A commission official indicated that the directive would be released at the end of January, with the draft text currently making its way through several commission departments.

Kroes' spokesperson Ryan Heath told EUobserver that the legislation was "nearly finished." He added that the text was about "recognising that digital freedoms and digital security go hand-in-hand – they have to be balanced and dealt with together."

MEPs are also likely to back EU minimum standards for online security. A non-binding report adopted by parliament in June called on member states to set up national contingency plans in the event of an attack, alongside EU legislation criminalising cyber attacks, including online fraud. Romanian centre-left Ivailo Kalfin, who drafted the report, said that "Europe has to have a single voice on cyber-security."

A new regime of cyber-security would be implemented by the European Cybercrime Centre, which will start work in January. The centre, which will be run out of Europol's headquarters in The Hague, has been tasked with co-ordinating national cyber-crime authorities and training national cyber-security experts. It will also work with the US Department of Justice to combat online child sex abuse.

Kroes also called on the EU to up its game in utilising new technologies such as high speed internet and cloud computing.

Speaking to reporters she warned that the EU "is not positioning itself well enough to benefit from digital developments."

Moreover, at a time when over 20% of European's under-25s are out of work, the EU executive's paper claims that "by 2015, 700,000 to 1 million high-quality ICT jobs will not be filled".

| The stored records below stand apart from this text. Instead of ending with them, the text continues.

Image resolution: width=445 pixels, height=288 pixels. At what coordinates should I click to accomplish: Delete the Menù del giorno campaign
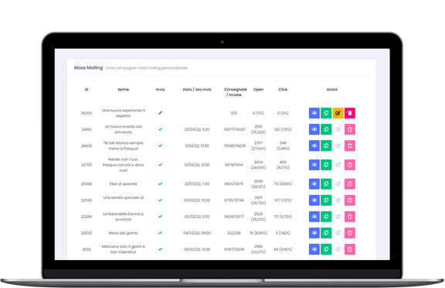tap(350, 233)
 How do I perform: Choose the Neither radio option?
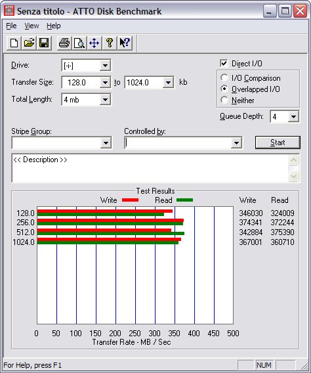224,100
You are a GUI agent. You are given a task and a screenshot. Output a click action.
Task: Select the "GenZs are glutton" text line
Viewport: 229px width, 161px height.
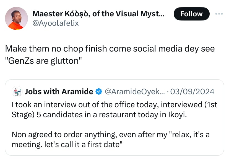44,61
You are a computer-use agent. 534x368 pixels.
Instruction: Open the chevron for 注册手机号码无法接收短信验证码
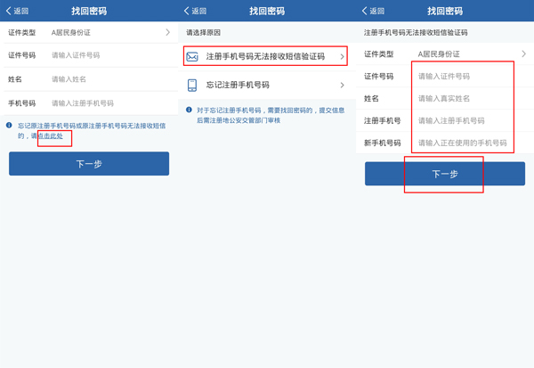[x=342, y=57]
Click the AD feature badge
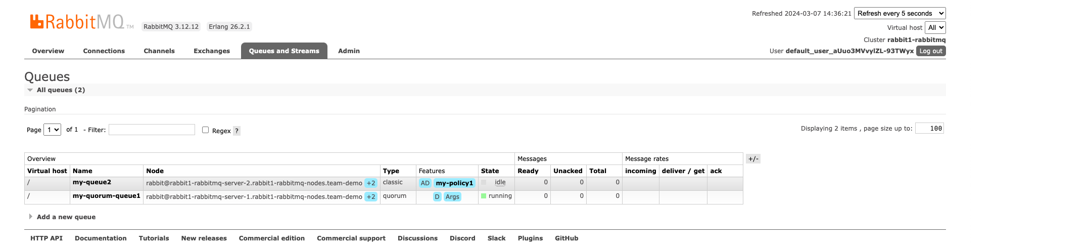Image resolution: width=1088 pixels, height=246 pixels. point(425,183)
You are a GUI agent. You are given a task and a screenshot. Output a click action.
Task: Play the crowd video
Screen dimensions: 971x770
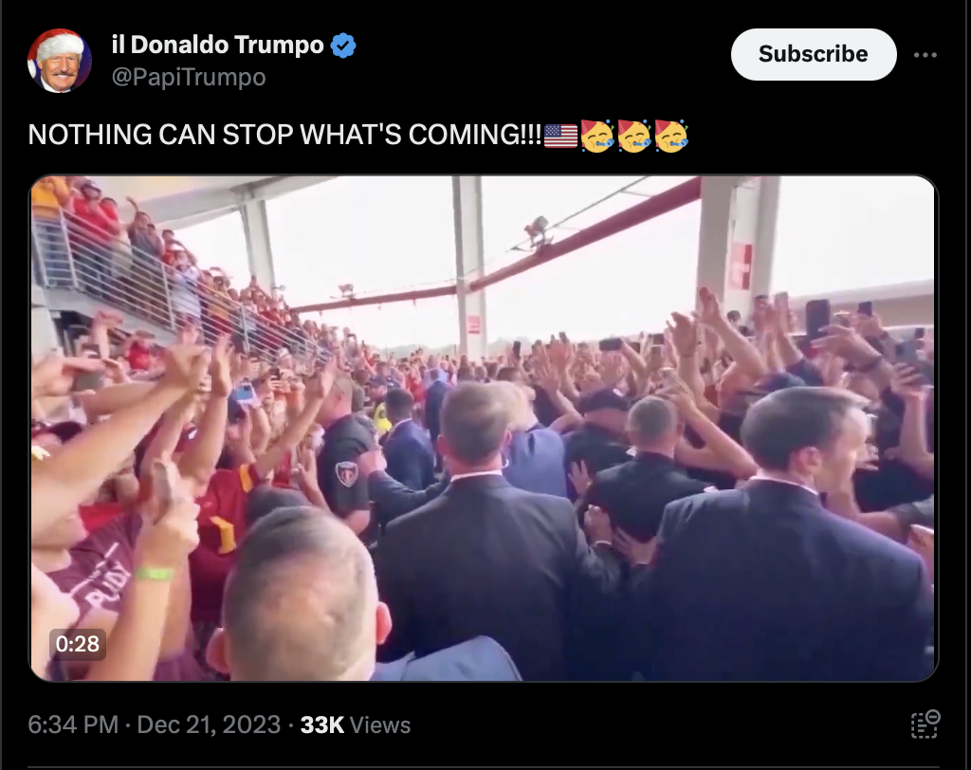coord(484,429)
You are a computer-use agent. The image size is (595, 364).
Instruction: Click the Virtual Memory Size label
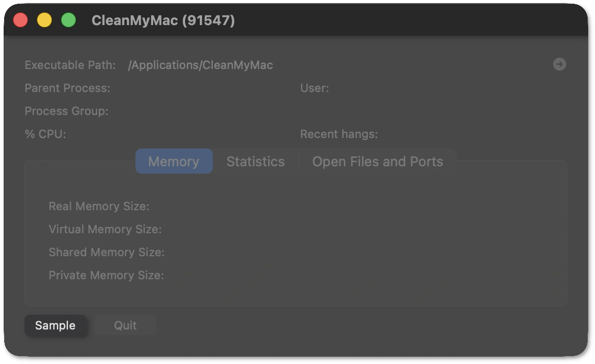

However, she added that "if (it was) not for the digital economy then the EU would be in an even deeper recession"

She went on to say that "if e-commerce were to grow to 15% of the total retail sector and Single Market barriers were eliminated, it is estimated that total consumer welfare gains would be around €204 billion, equivalent to 1.7% of EU GDP."

According to a recent Eurobarometer survey, 40% of users are concerned about their personal data being compromised online, and 38% are worried about the security of online payments.

Meanwhile, a poll in July by the same group revealed that one in ten Europeans had been victims of data theft. Online security firm McAfee estimates that cyber-crime cost businesses $750bn (€600bn) in lost income across the world in 2011.